Tengo entumecidos los dedos por el frío, la idea por la rabia, el corazón por la tristeza, la dignidad por el miedo. Corro el riesgo de que el entumecimiento me defina, que se me atrofie la vida como un brazo muerto hasta que se arrugue, reseca, o se me derrame licuada hecha un charco putrefacto en el suelo.
El entumecimiento es la suicida respuesta de mi cuerpo ante el vacío de Jari, Jarilla de los Palotes, mi eterna bebe viejita; que parece haberse llevado consigo, hasta cualquiera sea el lugar donde me espera, todas las razones del mundo.
Mi cuerpo es torpe, ignorante, miedoso, pero noble. En lo más profundo de mi ser sé que el entumecimiento no es la respuesta, que corro el riesgo de ser definido por él porque aún no me define, que Jari signifca todo menos muerte, que como diría Martí:
“Todo es hermoso y constante
Todo es música y razón
Y todo como el diamante
antes que luz, es carbón”
Entonces comienzo a concebirme de otra manera. Tengo miedo, miedo de no ser digno, de no abrazar la enorme tristeza que tengo como lo que es verdaderamente: el testigo de la vida de Jari en mi. Tengo rabia, la rabia pura, justa, limpia que surge de las ganas de merecerla, de ser más de lo que he sido; tengo el cuerpo acalambrado pero febril, el frío quema en mí como la muerte, pues como también dijera Martí: los que amamos, sonrientes, llevamos la luz sobre la frente y la muerte en el costado.
¿Qué hacer? ¿Por qué hacer? No importa cuál sea la pregunta todo parece un eufemismo de la muerte, el no poder tocar a Jari, el no poder olerla, fastidiarla, darle un beso, todo es una misma pregunta, la pregunta del vacío y la desaparición, la certeza de que tendré que enfrentarme con esto más veces, que no hay escapatoria. No sé cómo responder a esta pregunta, a este “supremo argumento”, sé que debo ser digno de blandir mi mejor verdad: Jari, Grozny, las cálidas y luminosas sombras que me guardan, me siguen y me esperan.

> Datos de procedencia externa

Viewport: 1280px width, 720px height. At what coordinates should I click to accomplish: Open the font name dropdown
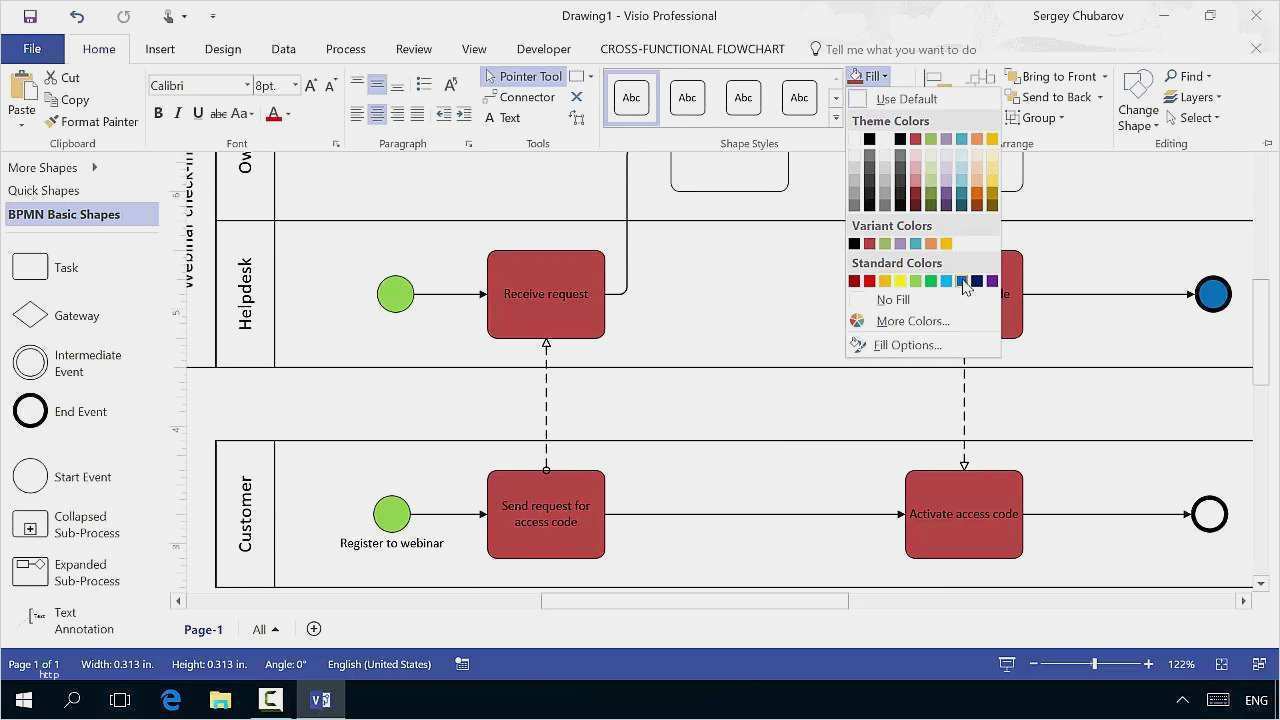[x=247, y=86]
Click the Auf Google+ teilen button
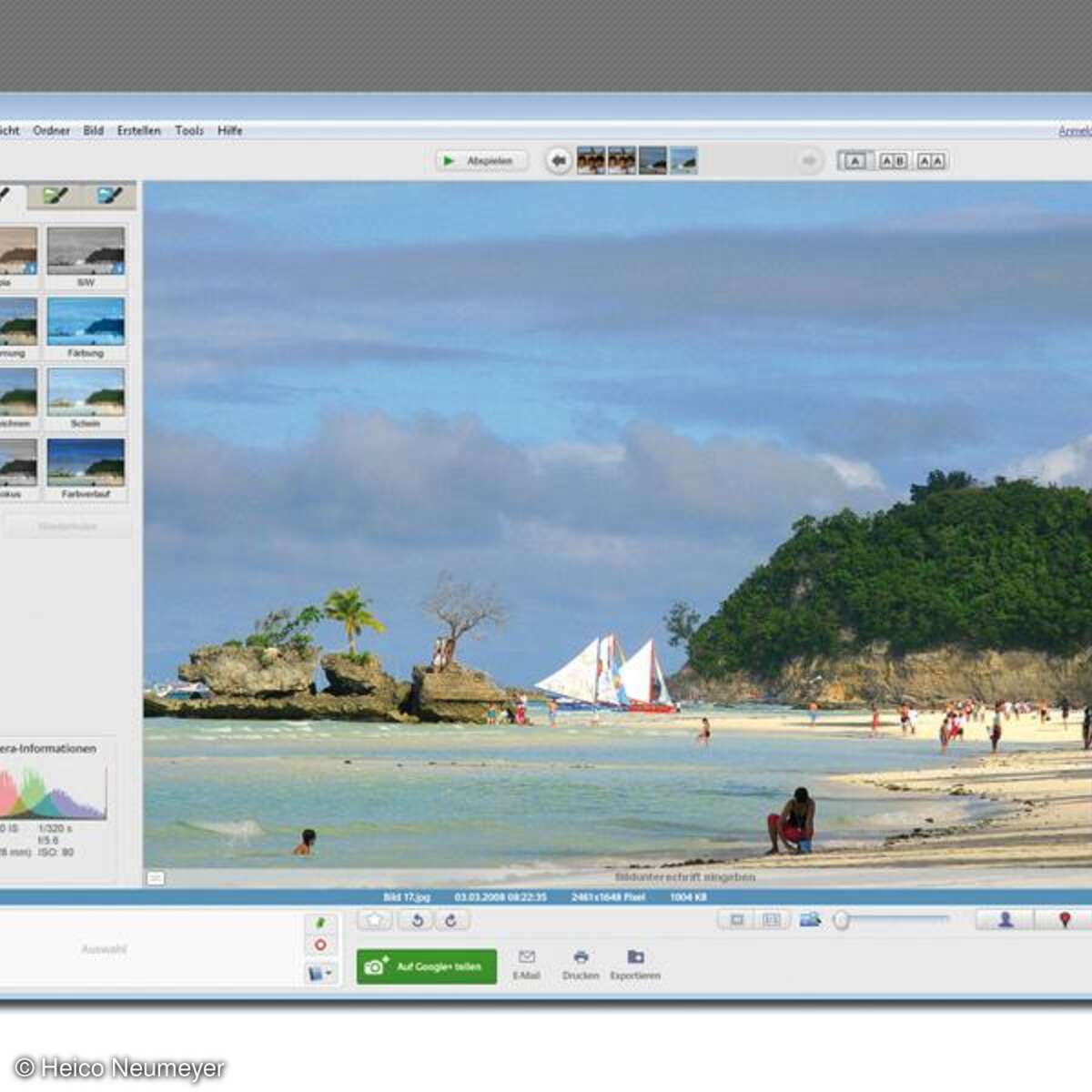This screenshot has width=1092, height=1092. pos(427,966)
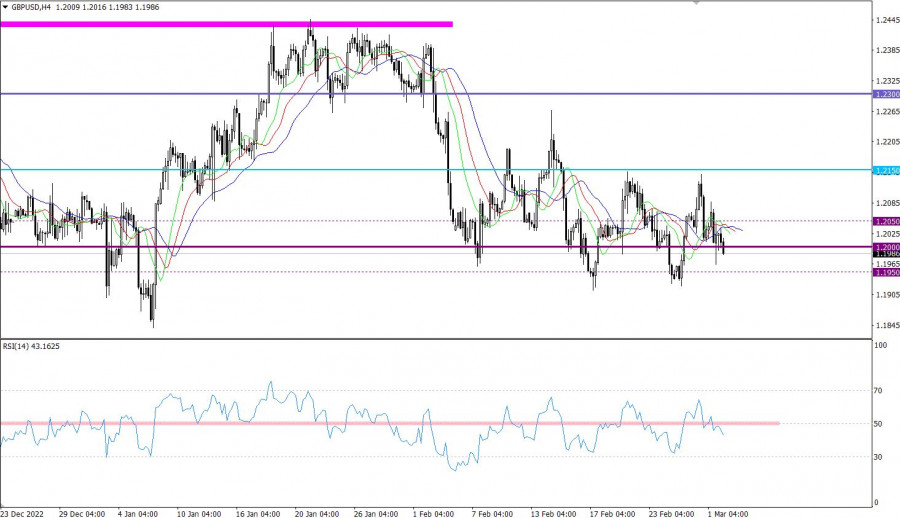Click the GBPUSD,H4 symbol title
The width and height of the screenshot is (900, 518).
(x=32, y=7)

He preferido siempre una derrota heroica a una victoria fácil, lo cual debe ser una especie de enfermedad mental y una condición primaria para amar la utopía; incluso si esa utopía es pequeñita, duerme mucho, insiste en hundir sus rostro en tu costado, regalando y buscando calor, desplazando al final a la muerte y dejando, como siempre, la luz.